_Task instructions_. Output must match the records, character for character.
==== Given records
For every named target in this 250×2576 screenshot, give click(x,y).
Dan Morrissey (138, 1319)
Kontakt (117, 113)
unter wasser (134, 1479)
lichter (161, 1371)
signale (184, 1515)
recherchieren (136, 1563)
========
_Answer for the task_.
For every named target in this 250×2576 screenshot, give click(x,y).
Dan Morrissey (138, 1319)
Kontakt (117, 113)
unter wasser (134, 1479)
lichter (161, 1371)
signale (184, 1515)
recherchieren (136, 1563)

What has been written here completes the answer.